A group is said to be insoluble (or naughty) if it doesn't even have a barely-nice normal series. These groups are crazy and missing tons of subgroups. That's good in a way, since too many subgroups means there is too much to look at.

All finite groups have their subgroups of prime order. If $p$ divides $|G|$, then $G$ has a subgroup of order $p$. So small subgroups just tend to exist. It's the big ones that can vanish. If $G$ is even barely-nice and $p$ divides $|G|$, then $G$ has a subgroup of order $|G|/p^k$ for some $k$. For $G$ super-nice, $G$ has a subgroup of order $|G|/p$.

However, the group $S_{23}$ is pretty messed up. For $p=2$ and $p=23$ it has subgroups of order $|G|/p$. However, none of the other primes $p$ that divide its order (to be clear, that is $p=3,5,7,11,13,17,19$, a LOT of primes) even have subgroups of order $|G|/p^k$ for any positive integer $k$. In fact, other than $|G|/2$ and $|G|/23$ the next biggest subgroup has order $|G|/253$ and then $|G|/1771$. Not $|G|/3$, not $|G|/15$, not even a measly $|G|/200$.

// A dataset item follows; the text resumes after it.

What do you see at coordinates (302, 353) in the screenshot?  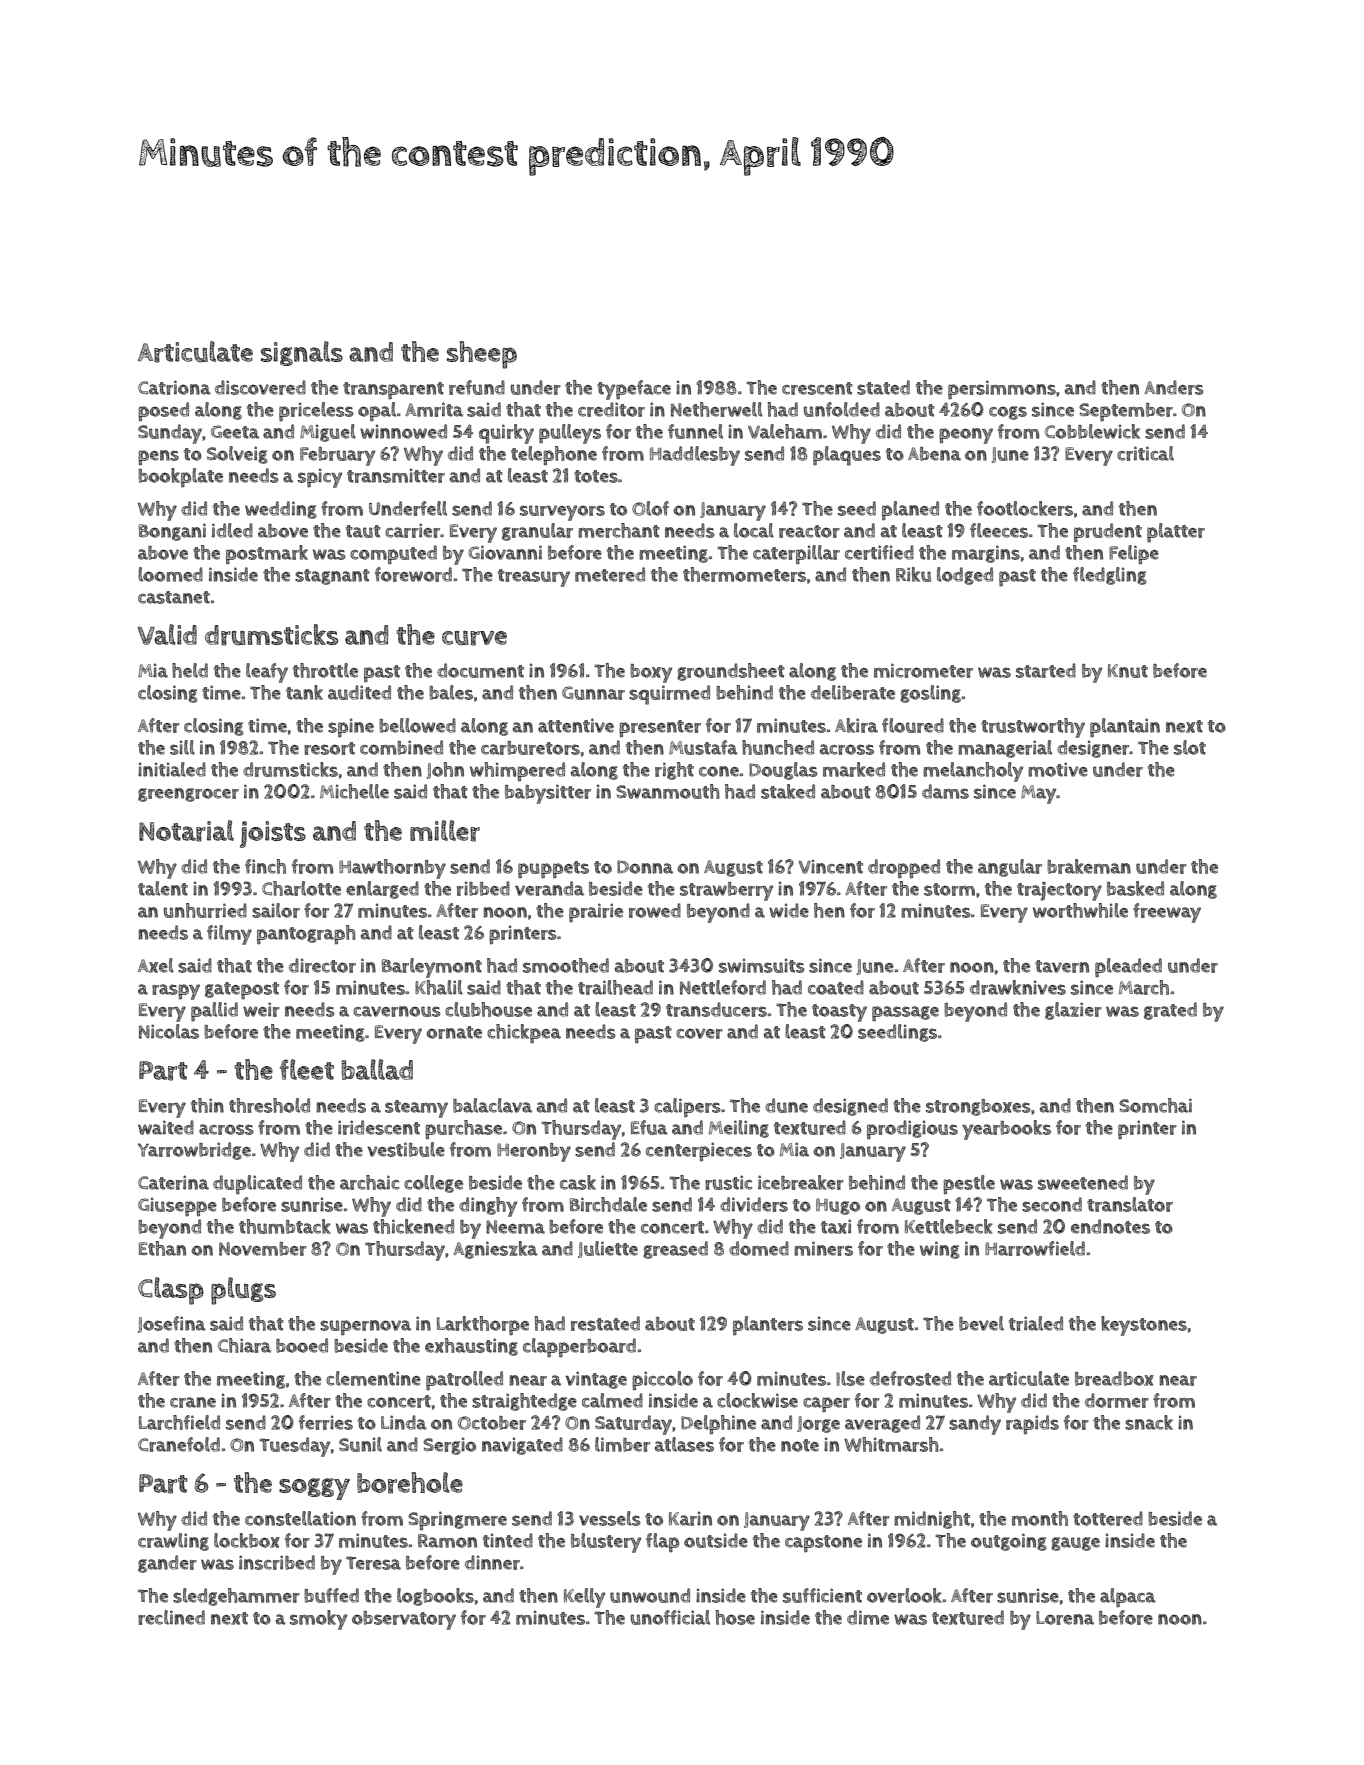 I see `signals` at bounding box center [302, 353].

In some sense this is no surprise, $S_{23}$ is almost simple, it has only one proper non-identity normal subgroup $A_{23}$. No normal subgroups means no real reason to have other subgroups. Well Sylow subgroups, and their normalizers. A few exceptional subgroups creep by, but the huge variety of subgroups forced into existence in the super-duper nice groups just isn't here.